But more important: SHE'S BURYING THAT WONDERFUL MANURE IN THE WOODS??? 

Hm. Tell her that I will be happy to inspect those maggots for her. She should send me a weekly shipment of bunny bombs, so I can keep track of the quality. 

Pony!


----------



## dlwelch (Aug 26, 2002)

Are you certain they aren't Black Soldier Fly larvae? Do you see
filth flies? If she lives in a wooded area and doesn't have filth flies,
the chances are good that she has soldier flies. They are
wonderful control for the common house/filth flies that normally
hang out in the rabbitry.


----------



## Ann Mary (Nov 29, 2004)

A few chickens would solve her problem in no time! 'Course, they would scatter the pile all over but the maggots would be gone! I'm pretty sure it's a "crime" to throw away the wonderful rabbit manure!


----------



## tbishop (Nov 24, 2004)

The maggots are no fun. When I had that problem, I put a teaspoon/gal of imitation vanilla in the water and the flies went away. The ammonia smell was gone for the most part too. Easy way to get rid of them.

Tim B.


----------



## Honorine (Feb 27, 2006)

Maggots, while nasty and gross, aren't any different than any other insects pupal stage, and is not going to ruin perfectly good rabbit manure. Tell her to compost it away from the rabbits, mix some DE in it to kill the maggots. I usually put it right on the garden too, but sometimes compost it for a bit. Flies are tough to deal with outside, you have to be extra viligant in in the hot months, last thing she wants is fly strike on the rabbits. Hang up those fly strips, use the DE and keep things extra clean. I hate maggots too, makes my skin crawl just looking at them.


----------



## Pony (Jan 6, 2003)

I know they're gross, and they can cause a world of hurt to an animal, but maggots do have their positive attributes.

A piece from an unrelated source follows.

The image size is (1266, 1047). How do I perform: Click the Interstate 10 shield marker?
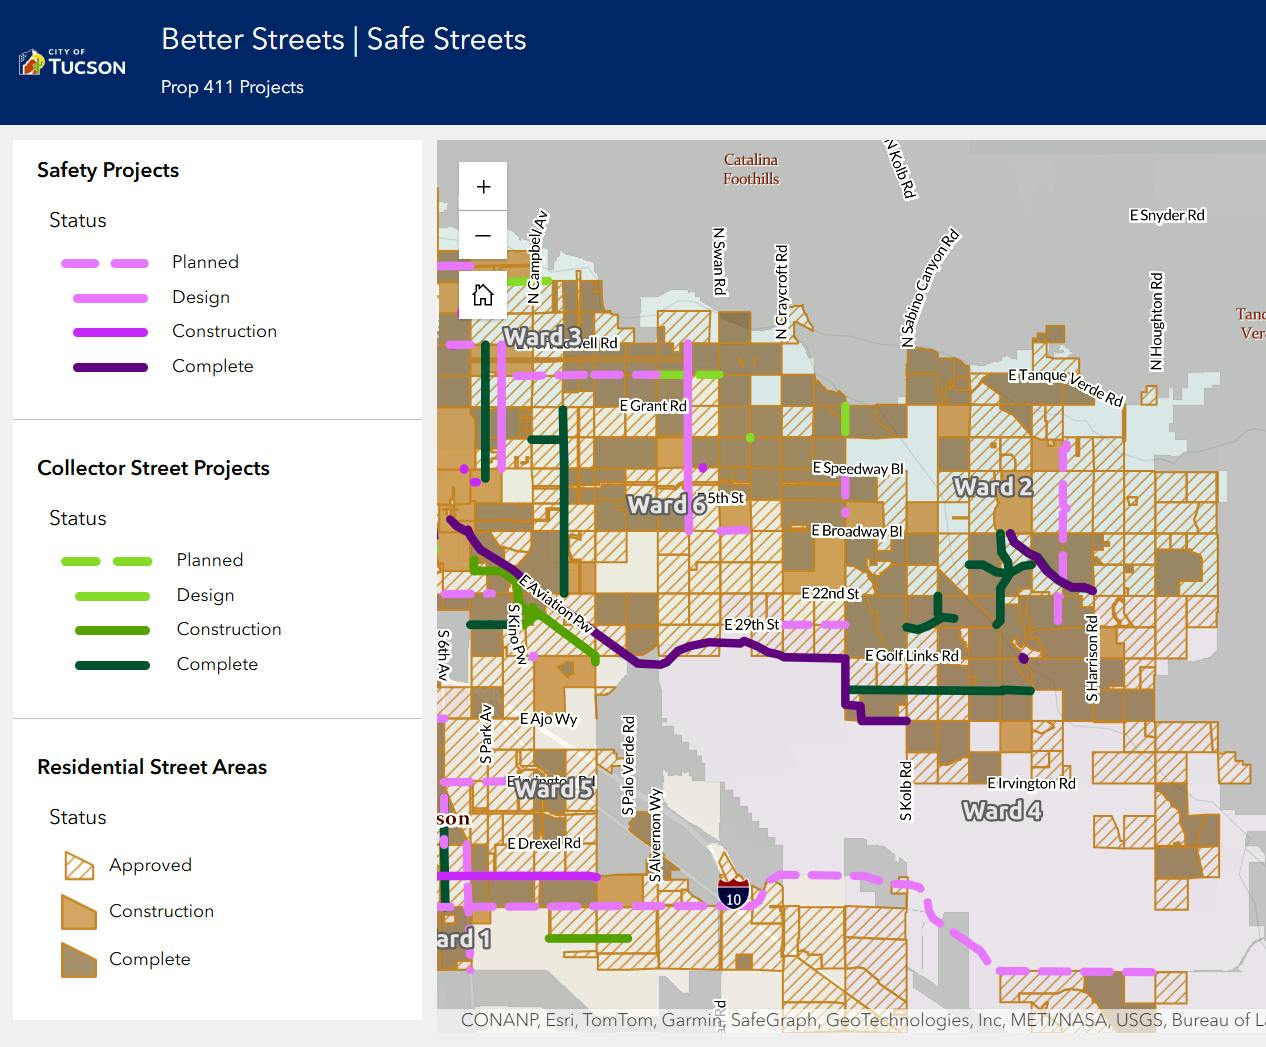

Aside from their function of breaking down material in the Circle of Stuff, they make excellent bait for bluegill and other panfish. Some people call them "wax worms" but they're only kidding themselves. 

Pony!


----------



## Travis in Louisiana (May 14, 2002)

Thanks you all for the replies. I have been handing them to her. She did not think about her chickens eating them. Later Travis


----------



## rabbitgal (Feb 12, 2005)

Um, bedding to absorb the moisture and chickens to scratch through the manure pile??? Maggots only seem to live in damp manure piles...when things are kept dry, I've noticed far fewer problems.


----------